Come si puo’ facilmente capire dalla osservazione di una normale carta geografica, il rafforzamento (idealmente in Alta Velocità) ferroviario della linea Taranto – Potenza – Salerno, nell’epoca della rapidità delle decisioni, potrebbe aprire enormi opportunità di sviluppo per il mezzogiorno, a cominciare dalla migliorata comunicazione (economica e culturale) tra le tre regioni Puglia, Basilicata e Campania.

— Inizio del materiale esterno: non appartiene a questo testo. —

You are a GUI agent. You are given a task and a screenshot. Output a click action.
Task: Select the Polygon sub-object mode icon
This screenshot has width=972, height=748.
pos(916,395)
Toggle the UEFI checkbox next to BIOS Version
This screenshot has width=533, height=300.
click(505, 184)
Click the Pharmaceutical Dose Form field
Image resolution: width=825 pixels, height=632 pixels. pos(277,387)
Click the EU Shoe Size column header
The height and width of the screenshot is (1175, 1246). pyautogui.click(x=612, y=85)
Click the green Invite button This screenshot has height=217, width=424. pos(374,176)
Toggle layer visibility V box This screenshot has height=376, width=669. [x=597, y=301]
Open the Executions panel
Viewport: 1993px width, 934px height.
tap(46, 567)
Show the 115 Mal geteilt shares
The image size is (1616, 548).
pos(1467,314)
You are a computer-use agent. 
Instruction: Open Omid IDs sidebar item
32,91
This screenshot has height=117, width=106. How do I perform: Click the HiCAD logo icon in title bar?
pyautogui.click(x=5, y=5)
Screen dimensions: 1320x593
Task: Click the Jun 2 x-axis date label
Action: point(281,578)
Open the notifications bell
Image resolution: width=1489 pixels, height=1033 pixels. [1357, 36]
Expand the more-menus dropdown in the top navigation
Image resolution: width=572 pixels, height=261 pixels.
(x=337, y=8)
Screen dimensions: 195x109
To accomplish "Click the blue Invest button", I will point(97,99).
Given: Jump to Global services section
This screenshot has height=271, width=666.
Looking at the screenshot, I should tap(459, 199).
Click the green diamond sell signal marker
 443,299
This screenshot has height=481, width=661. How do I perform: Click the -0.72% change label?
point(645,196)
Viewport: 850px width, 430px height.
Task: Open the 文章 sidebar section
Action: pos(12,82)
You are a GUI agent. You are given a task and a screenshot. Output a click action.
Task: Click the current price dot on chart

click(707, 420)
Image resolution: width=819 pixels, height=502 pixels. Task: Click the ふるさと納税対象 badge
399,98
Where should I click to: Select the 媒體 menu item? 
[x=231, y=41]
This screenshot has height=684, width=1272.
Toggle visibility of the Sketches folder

Ad un argomento come questo, molti qui a Potenza, sopratutto i meno giovani, da sempre replicano dicendo che il progetto non si “reggerebbe mai sulle tariffe – il prezzo dei biglietti” e soprattutto che “la Basilicata (e anche il tarantino) non viene considerata da Trenitalia (e nemmeno nelle politiche infrastrutturali dei governi) perchè manca di utenza – ricchezza”. 

Ma io ricordo dai libri di finanza pubblica che progetti come questi vanno sempre valutati in ottica “estesa”, cioè incorporando le cosiddette esternalità sociali (in questo caso chiaramente positive).

Allora, mi chiedo e vi chiedo: ma non è questo il classico progetto infrastrutturale su cui sarebbe natuale investire risorse europee? E se non questo, quale?

“Cristo si è inesorabilmente fermato ad Eboli”, o si puo’ provare a ragionare in ottica inter – regionale sulla realizzazione di progetti di questo tipo?

Perchè non mettere allo stesso tavolo le istituzioni delle tre Regioni, o le tre province, per farle discutere su un co-investimento di questo tipo, che è chiaramente un progetto di tipo strategico e di lungo periodo, soprattutto se si guarda all’Italia di domani che sperabilmente sempre più vedrà nel suo Mezzogiorno una piattaforma logistica euro-mediterranea ?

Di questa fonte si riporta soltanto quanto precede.